MITT ROMNEY WOULD HAVE BEEN A TERRIBLE PRESIDENT, FOR REASONS THAT GO BEYOND HIS POLICIES

The New Republic's Noam Scheiber gained access to some of the Romney campaign's internal polls, which gave Team Romney a wildly unrealistic sense that Mitt was going to win. How bad was the polling? This bad:
The first thing you notice is that New Hampshire and Colorado are pretty far off the mark. In New Hampshire, the final internal polling average has Romney up 3.5 points, whereas he lost by 5.6. In Colorado, the final internal polling average has Romney up 2.5 points; he lost by 5.4.
Jonathan Bernstein agrees that this doesn't speak well of the Romneyites:
... these polls do not justify the type of confidence that Team Romney was reported to have on election day.
But, he adds,
... it's very hard to see any harm in it. Every campaign needs to act as though it believes it will win.... I see nothing in this story, and generally I've seen nothing in any of the post-election coverage, to indicate that Romney's campaign erred in any way based on their apparent wishful thinking about the polls.
Well, maybe this didn't lead the Romneyites to do anything stupid in terms of campaigning -- but I'm sorry, I don't agree with the statement "Every campaign needs to act as though it believes it will win." Maybe every campaign needs to act as though it believes it can win. But believe that a win is guaranteed? It's appropriate to believe that?

Remember, Romney and his crew were talking as if there was no chance whatsoever that he'd lose. Romney crowed on Election Day that he'd written a victory speech but no concession speech. And remember how confident his financiers were, according to journalist Chrystia Freeland:
I found the absolute confidence that it would work astonishing. On that Tuesday, the big Romney backers I was talking to were sure he was going to win. They were all flying into Logan Airport for the victory party. There's this stunned feeling of how could we be so wrong, and a feeling of alienation.
The Romney people were not just ignoring the Nate Silvers of the world, who were nearly certain that Obama would win -- they were ignoring the Joe Scarboroughs of the world, who said that Romney might win but the race was a toss-up. And they were doing this even though their cockeyed-optimist numbers didn't point to a sure win, as Scheiber notes:
Together, New Hampshire, Colorado, and Iowa go most of the way toward explaining why the Romney campaign believed it was so well-positioned.
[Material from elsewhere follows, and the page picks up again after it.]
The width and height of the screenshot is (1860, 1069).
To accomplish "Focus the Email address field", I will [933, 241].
When combined with North Carolina, Florida, and Virginia -- the trio of states the Romney campaign assumed were largely in the bag -- Romney would bank 267 electoral votes, only three shy of the magic number.
They were 100% certain they'd win because they were "only three shy"! Close, I guess, counts in horseshoes, hand grenades, and GOP campaigns.

I think I've said this before, but this is the kind of hubris that leads to Iraq-style quagmires: you believe everything that confirms your worldview and disbelieve everything that doesn't; you get pleasing data stovepiped to yourself, draw conclusions you like, then bump those conclusions even more in your own deluded head.
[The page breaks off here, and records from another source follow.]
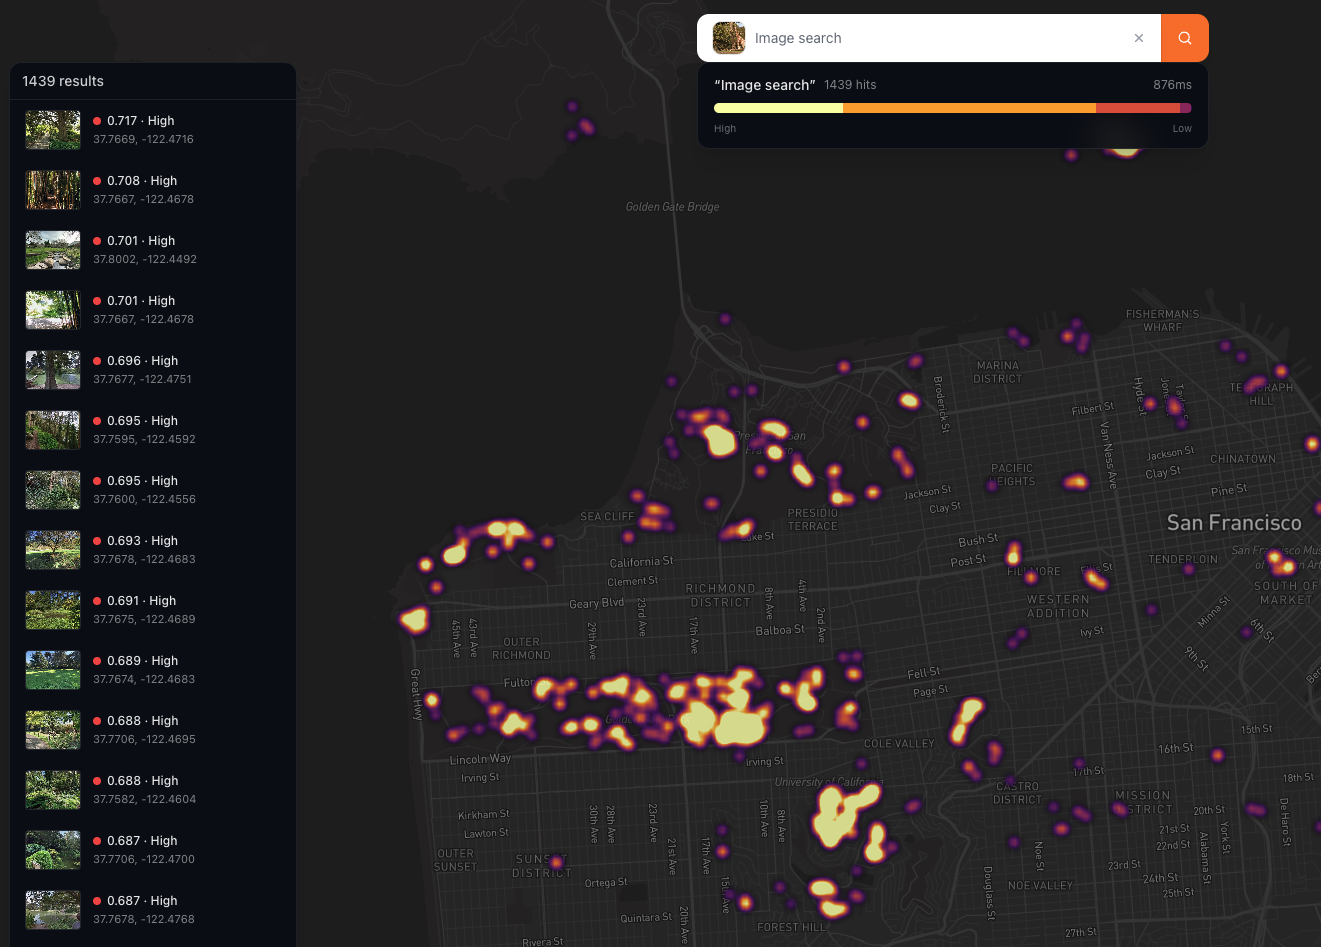The width and height of the screenshot is (1321, 947).
Task: Click the San Francisco city label on map
Action: [1233, 523]
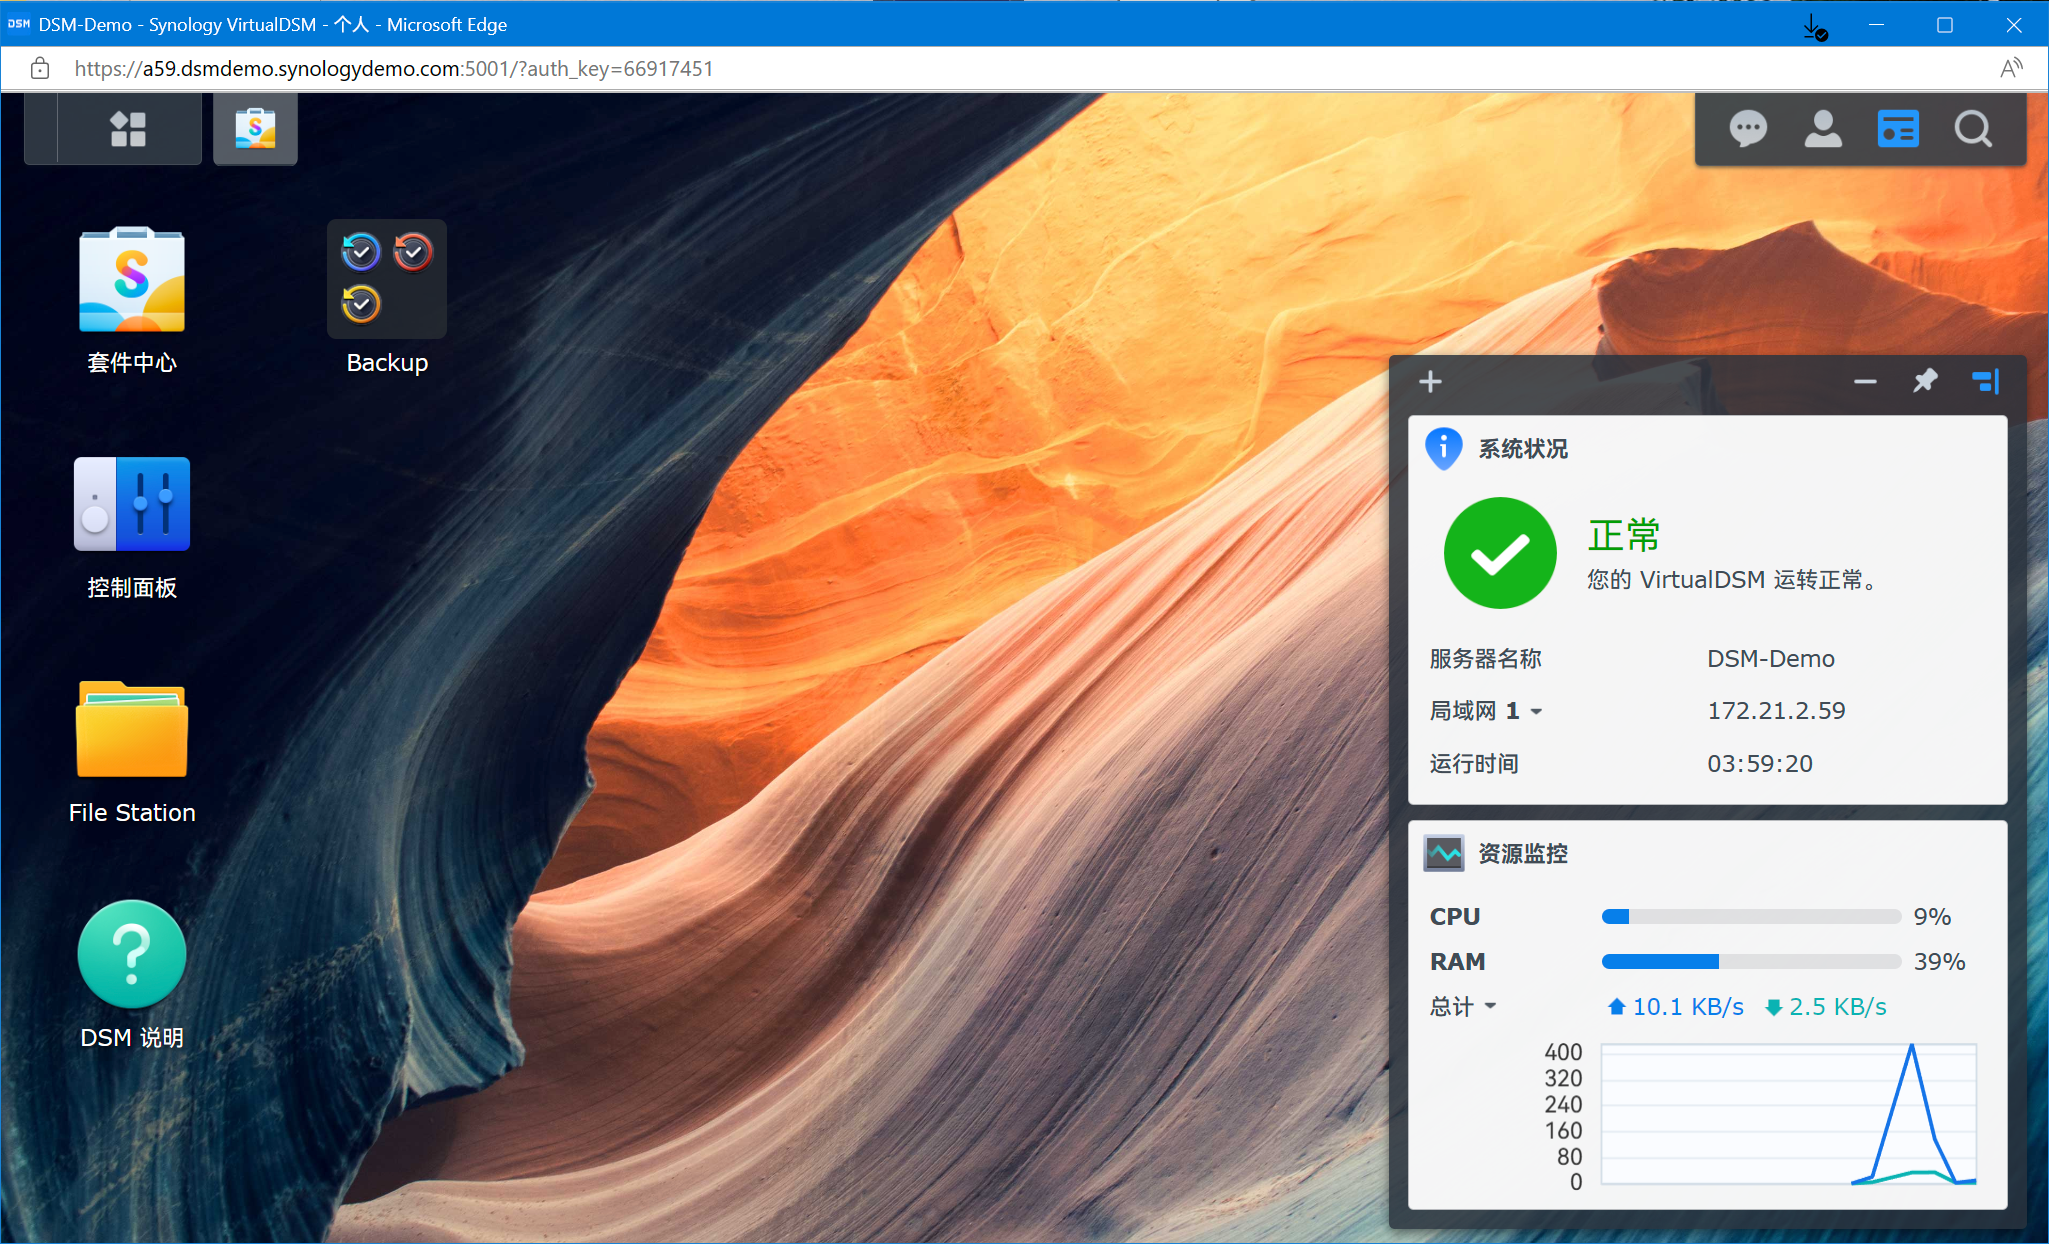Launch Control Panel from desktop
2049x1244 pixels.
point(132,504)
Can you imagine Romney and his crew in a situation that affected us rather than themselves? What would they have done to America, given the chance, with this kind of power-of-positive-thinking nonsense driving their decision-making?

Romney was supposed to be the data-driven business genius -- but maybe the business in which he made his fortune is so rigged in favor of the dealmakers that you don't have to be particularly good at it to get stinking rich. Maybe he's just not that bright, even in the area that's supposedly his strength.